Anonyme, réalisateur :

On en discute énormément entre réalisateurs. C’est un outil formidable, mais c’est aussi un sujet « touchy ». Par exemple, on fait souvent appel à un coscénariste pour nous épauler dans l’écriture. C’est difficile d’écrire à deux car les enjeux et les calendriers ne sont pas les mêmes pour un co-scénariste et un réalisateur. J’entends déjà autour de moi des réalisateurs me dire : « Pour ce projet, je ne co-écris plus, je fais tout avec ChatGPT ». C’est libérateur, car on ne dépend plus d’une autre personne avec laquelle on doit trouver un rythme.  Enfin, ça permet de toucher les cachets sans les diviser avec les co-scénaristes. D’un autre côté, j’ai moi-même beaucoup expérimenté ChatGPT, mais j’ai fini par ressentir les limites. J’arrive à déceler comment l’algorithme construit ses histoires, souvent similaires et vagues. À l’heure actuelle, il ne m’apporte pas autant qu’un échange humain, même s’il peut parfois, c’est vrai, « remettre un peu de charbon dans le feu ».

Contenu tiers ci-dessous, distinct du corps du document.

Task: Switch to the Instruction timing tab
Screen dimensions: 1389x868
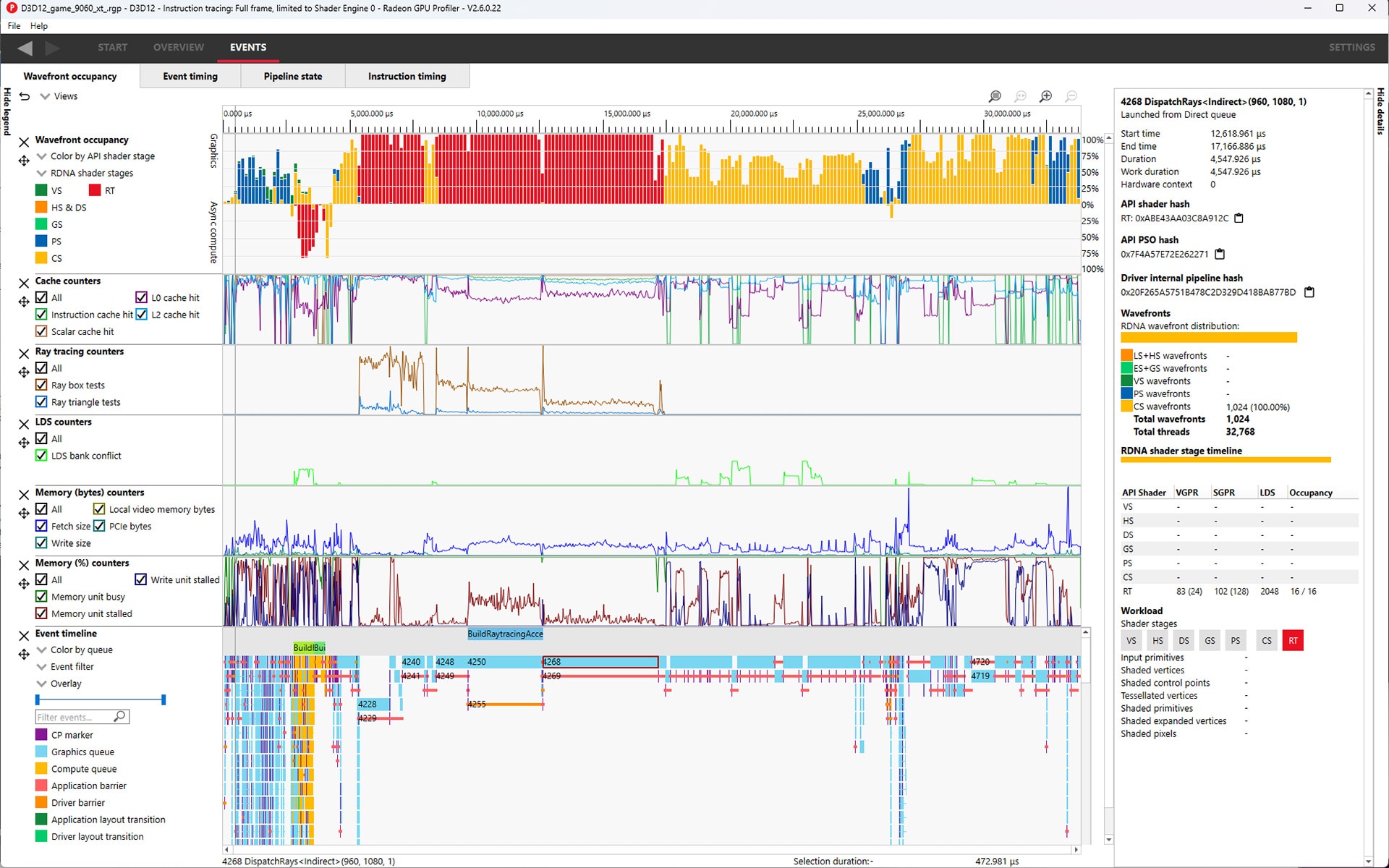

En matière de création musicale, un compositeur utilisant la Musique Assistée par Ordinateur (MAO) peut jouer n’importe quel instrument avec son clavier et sa souris. D’une façon générale, le progrès technologique se met peu à peu au service des individus et menace le collectif. Dans le cinéma, un metteur en scène va pouvoir minimiser le recours à des aides extérieures. Je parlais de l’écriture, mais le phénomène touche, bien sûr, aux métiers de l’image avec des logiciels comme MidJourney. Ce qui permet par exemple de se dispenser d’un graphiste.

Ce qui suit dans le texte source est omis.